Lo mismo se da con muchas naciones contemporáneas. Realizan manifestaciones católicas imponentes, en que glorifican públicamente a Nuestro Señor. Al mismo tiempo, los estadistas por ellas mantenidos en el poder traman, ora en silencio, ora de manera apenas disfrazada, ¡la ruina de las instituciones católicas y la demolición de la civilización contemporánea, en sus lineamientos aún católicos! Así, mientras tales católicos proclaman su amor a la Iglesia de Cristo, por su negligencia, por su tibieza, por su indiferencia, permiten que la Iglesia sea lentamente maniatada, que su influencia sea sabiamente solapada, que su actividad sea engañosamente coartada, a fin de que, el día en que suene la hora del ataque violento la reacción se haya tornado enteramente imposible.

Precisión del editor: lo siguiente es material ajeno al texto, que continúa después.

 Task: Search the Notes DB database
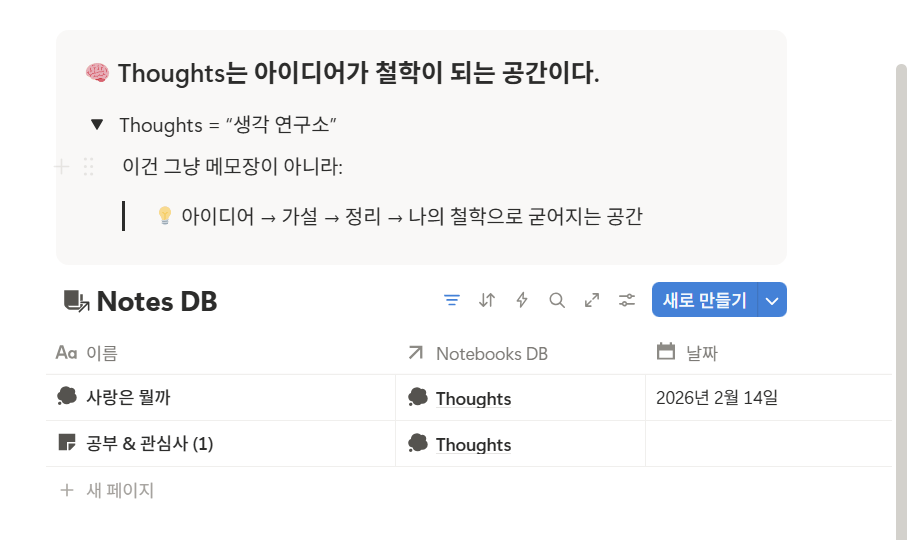(557, 300)
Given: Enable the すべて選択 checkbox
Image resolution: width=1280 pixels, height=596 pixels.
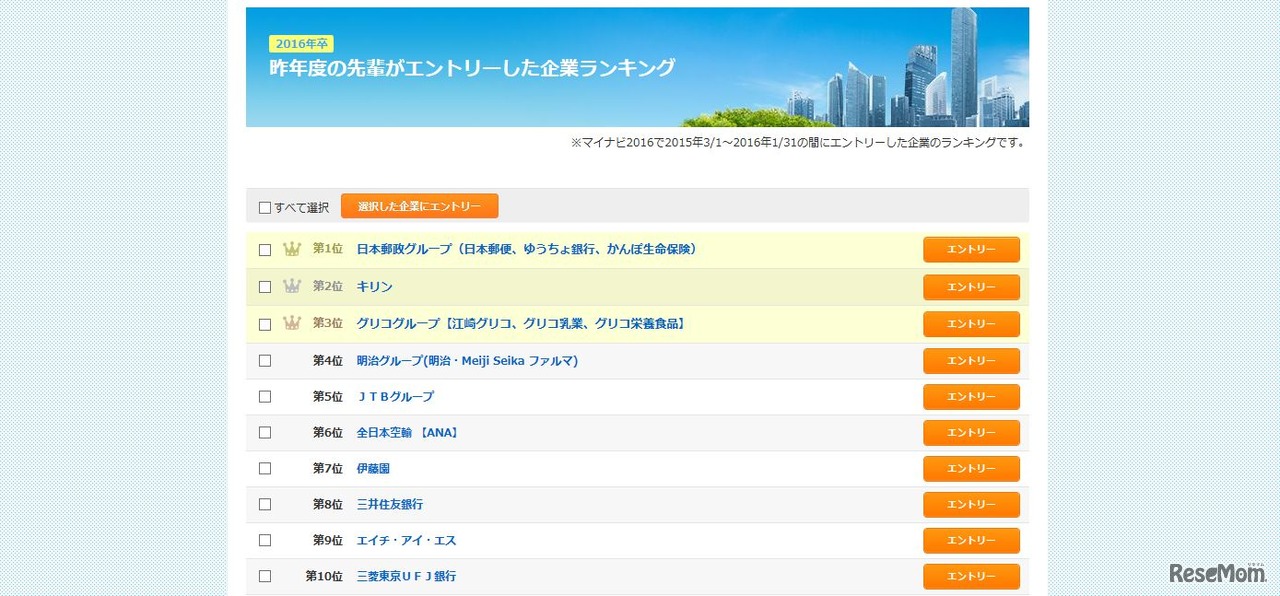Looking at the screenshot, I should tap(265, 206).
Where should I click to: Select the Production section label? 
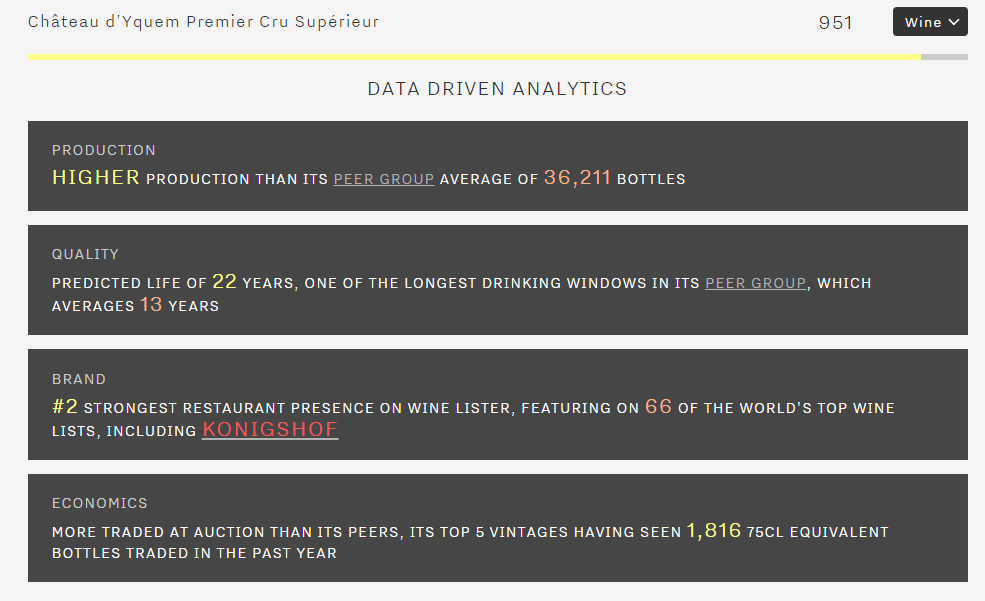point(104,150)
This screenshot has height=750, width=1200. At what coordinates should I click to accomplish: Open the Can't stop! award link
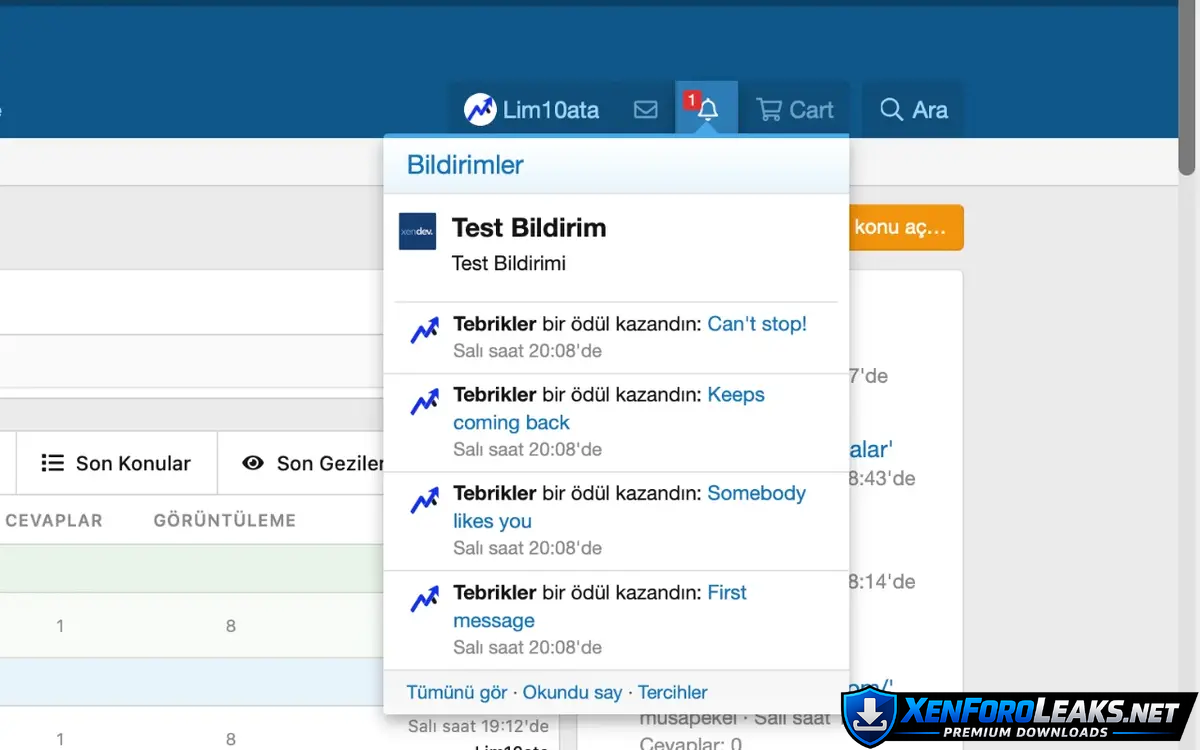[x=756, y=324]
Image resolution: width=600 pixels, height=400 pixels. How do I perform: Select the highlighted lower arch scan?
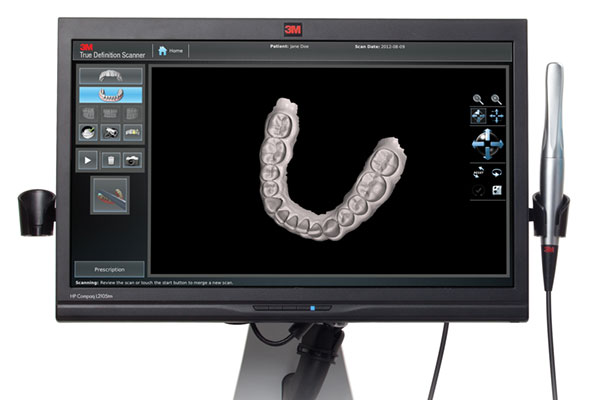tap(110, 94)
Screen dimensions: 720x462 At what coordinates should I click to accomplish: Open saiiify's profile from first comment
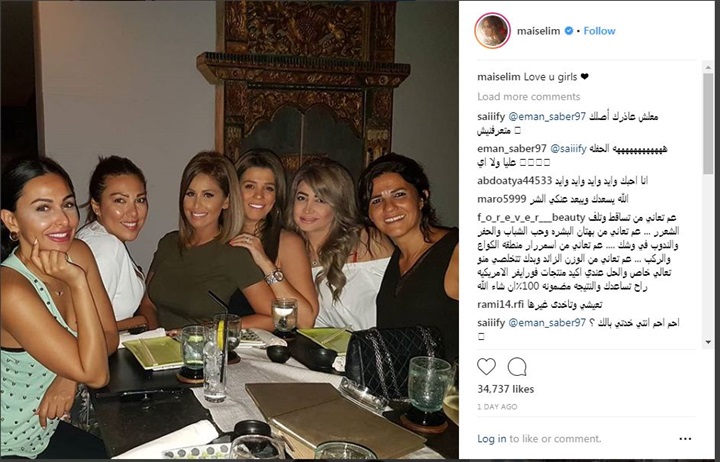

Evidentemente, pueblos como esos, después de haber aclamado a Nuestro Señor como Rey o mientras lo hacían, preparaban persecuciones y tristezas que poco diferían de la grande y divina tragedia de Semana Santa.

*     *     *

Procesión de Domingo de Ramos en Ayacucho

Gracia a Dios, sin embargo, no es sólo la versatilidad y la perfidia de los judíos lo que sobrevive en nuestros días. También se encuentran —y cómo son conmovedores— gestos que recuerdan de modo irresistible la piedad, tan dulce hacia Cristo y tan audaz frente a sus perseguidores, de la Verónica.

Si es cierto que nuestra época se caracteriza por grandes e inesperadas defecciones, no es menos cierto que el historiador verá en ella, en el futuro, una época de grandes santos, admirables por la virtud de la fortaleza, de la prudencia, de la templanza y de la justicia, de las cuales el mundo parece tan radicalmente olvidado.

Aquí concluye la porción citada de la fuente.